Nordisk Seglats 2017
Nordisk Seglats is a youth camp on water, arranged every year as a multi-stage sailing competition. In 2017 the race went from Aalborg DK to Varberg SE, an overnight in a natural harbour outside Gothenburg, ending in Fredrikstad NO.
Most of the boats are Danish, Swedish and Norwegian school boats with up to 38 persons on board, but there are also smaller boats with 4 or 5 crew. Several of the ships were forced to break the competition, one had to use its motor to get off ground, but they still met up in the ports and continued the sail with the group.
We arrived in Varberg on Wednesday, on our way home to Lomma, and tied up at our usual spot along a pier. Later we learned that the 22 ships in Nordisk Seglats were to moor in the inner habour. We were lucky to be among the few that could stay.
Varberg is a beautiful summer town on the coast of Halland. It has two marinas. We like the town marina
close to the fort and the bathhouse (above). It is only a few blocks walk to the shopping center with all the usual
facilities and lots of restaurants. Getterön Marina across the bay is connected by a frequent shuttle boat.
We did not know about the event when we arrived in Varberg, and were lucky to be able
to stay at our spot along a pier, so we spent another day in Varberg to watch the ships
arrive. This was the view from our boat Wednesday morning after the first ships arrived.

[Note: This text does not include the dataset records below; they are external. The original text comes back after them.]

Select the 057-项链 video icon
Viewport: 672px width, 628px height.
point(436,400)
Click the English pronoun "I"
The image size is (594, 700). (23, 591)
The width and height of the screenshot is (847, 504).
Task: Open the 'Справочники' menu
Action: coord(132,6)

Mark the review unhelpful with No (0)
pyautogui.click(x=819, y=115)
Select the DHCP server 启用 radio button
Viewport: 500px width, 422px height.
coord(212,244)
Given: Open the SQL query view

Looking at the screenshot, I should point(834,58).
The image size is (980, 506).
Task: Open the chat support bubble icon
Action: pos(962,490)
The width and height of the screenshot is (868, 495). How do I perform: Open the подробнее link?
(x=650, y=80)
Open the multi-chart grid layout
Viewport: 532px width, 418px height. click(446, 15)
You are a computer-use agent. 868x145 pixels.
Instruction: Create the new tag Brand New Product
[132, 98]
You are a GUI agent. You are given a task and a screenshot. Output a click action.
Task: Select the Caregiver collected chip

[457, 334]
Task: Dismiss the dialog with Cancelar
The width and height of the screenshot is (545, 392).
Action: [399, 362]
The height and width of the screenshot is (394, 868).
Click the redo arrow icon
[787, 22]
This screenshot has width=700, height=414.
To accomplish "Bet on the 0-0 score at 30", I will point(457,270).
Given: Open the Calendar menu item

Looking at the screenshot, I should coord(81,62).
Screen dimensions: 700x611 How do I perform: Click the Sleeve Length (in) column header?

This ship, Dyrafjeld, was one of over 20 ships that came to the harbor. It was
built in Norway in 1889 to carry freight, 33 m long and carries a crew of 20.
Jens Krogh from Denmark, built 1899 for fishing, 24 m long with crew of 19, in the process of tying
up outside Swan from Lerwick, Shetland Islands, built 1900 for fishing, 21 m long with a crew of 15.
It took a long time to moor as the ships moved slowly and very cautiously.
On the right, Brita Leth from Denmark, used both engine and sail power to get into
the mooring space. She was built 1911 as a freighter, 33 m long with a crew of 15.
There were narrow margins as the ships were packed in.
The heavy, old hemp ropes did not make it easier to moor.
Many of the ships used this technique to secure mooring lines.
Brita Leth moored. The man in black guided each boat into its assigned space.
This ship mainly used sails and a bit of tugging to get into place. There were a couple of boats that looked like this. We think this is
Faerd from Norway, built 1931 for fishing, 11.5 m long with a crew of 4. The current owners bought the boat in 2012 and live on board.
The harbor starting to fill up.
It was very tight after a while.
Once the ships were moored, it was time for housekeeping, like securing the sails.
Some tasks required climbing the rig.
Securing sails on Dyrafjeld.
The ships take on paying crew, who learn how to sail and care for the ships.
Folding a sail.
Ropes on board the Swan.
Part of the job when you come into port – swab the deck. They used sea water scooped up with buckets, not fresh water.
Atlanta, Sweden, built 1981 as a school boat, 24 m long, 7 staff and 25 students. The student crew had to pull out all the mattresses on board and beat them.
And when the work is done – food cooked and served on board.
Someone forgot to clean up.
A harbor official handing out coupons to crew members for ice cream or soft drinks.
Svenska Kryssarklubbens sailing school ship Atlantica. It accepts students as young as 13 years old.
One member on Jens Krogh was very young.
The ships had sailed all night before they arrived in Varberg. Some crew needed a quiet place to sleep.
Students do not need any sleep and were very active all day.
Learning how to manage a dinghy.
Nordisk Seglats has an long tradition. Each participating ship gets an annual flag. The oldest flag we saw was from 1993.
The yellow sign on the right is for the shuttle to Getterön.
Sight of the masts when walking into the harbor from downtown Varberg.
Each rope has a purpose, no extra lines.
The main sail on board Swan.
Front sail attachment.
Similar front sail attachment, using large metal rings.
These buckets were used, not just for decoration.
These are satellite antennas, even if they look like mushrooms.
Faerd moored with sail power.
Kvartsita, Sweden, built 1945 for cargo, 33 m long and crew of 38.
Some crew used old methods to dry their laundry – string instead of clothes pins.
Bifrost, Sweden, built 1988, 12 m long and crew of 5.
Traditional west coast music to entertain the visitors.
Karoliner, soldiers of Karl XI and XII, 17th C. No idea of why they are here but they turn up in odd places.
The MVH 807 Jupiter belongs to the Danish naval civil defense and is used to help ships in need. They
often participate in the sail events. They were well prepared for the evening with displays of flags and lights.
Close to sunset, and the harbor became very quiet.
Sunset over the marina outside the inner harbor.